Excerpted data Block Start

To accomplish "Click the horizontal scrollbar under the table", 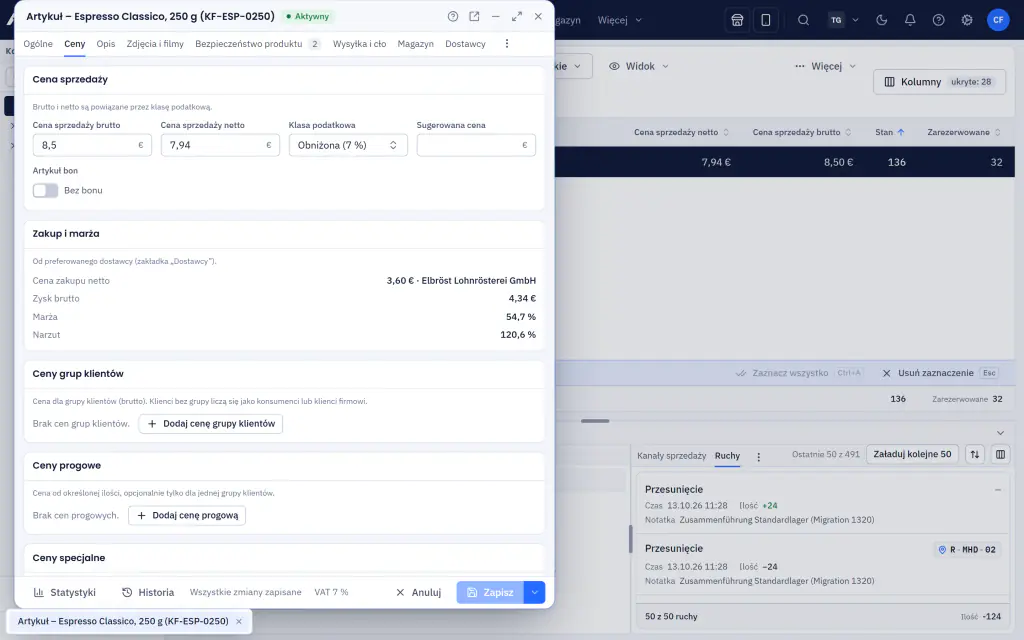I will [x=595, y=421].
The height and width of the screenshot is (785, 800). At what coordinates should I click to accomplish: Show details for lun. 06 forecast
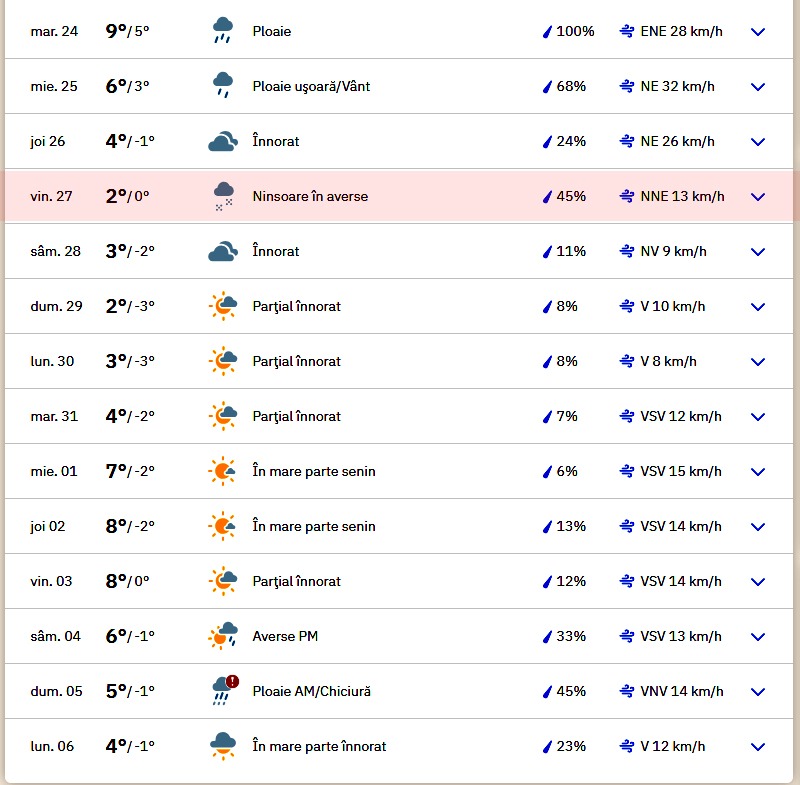(x=758, y=746)

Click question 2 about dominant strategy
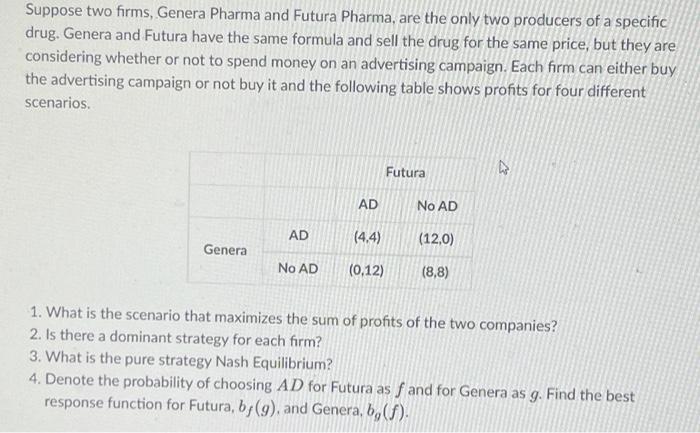coord(170,343)
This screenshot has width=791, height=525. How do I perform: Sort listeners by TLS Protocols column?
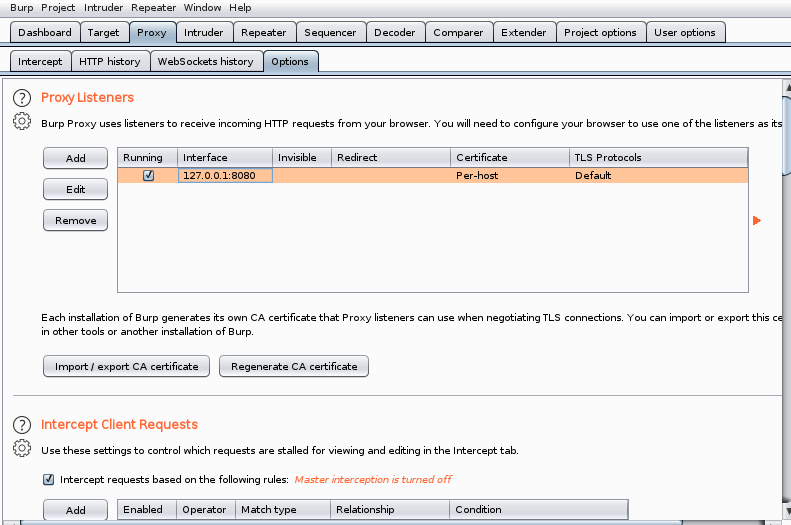pyautogui.click(x=658, y=157)
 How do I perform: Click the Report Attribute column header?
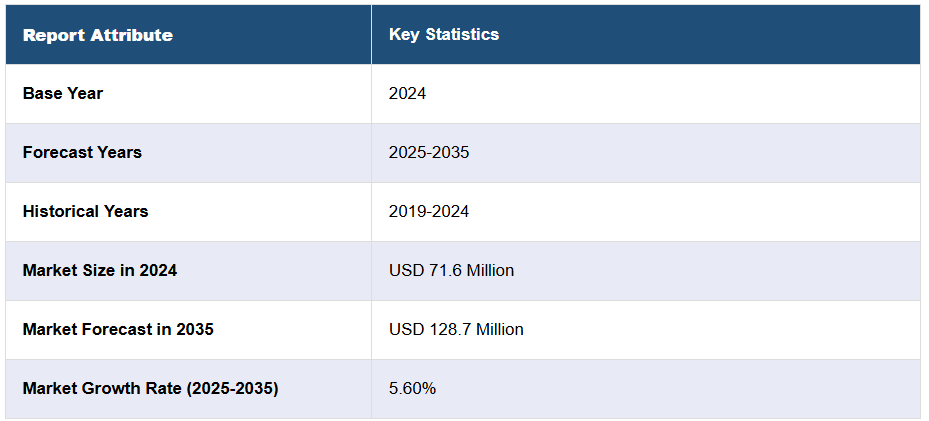coord(98,35)
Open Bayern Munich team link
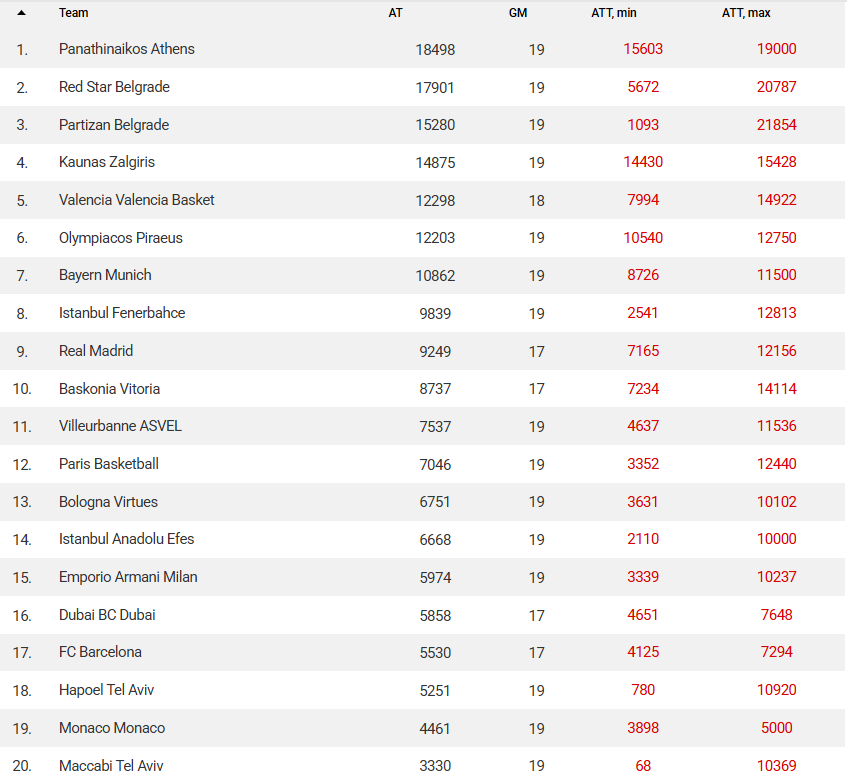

Excerpted data Block End

**What you are asked to do:**
When the line containing "This screenshot has" is reached, write out that line and each one after it exactly, ending with the last line of the records; pictures are not copied.

**Output:**
This screenshot has width=791, height=525. How do I perform: Sort listeners by TLS Protocols column?
pyautogui.click(x=658, y=157)
 How do I perform: Click the Report Attribute column header?
coord(98,35)
Open Bayern Munich team link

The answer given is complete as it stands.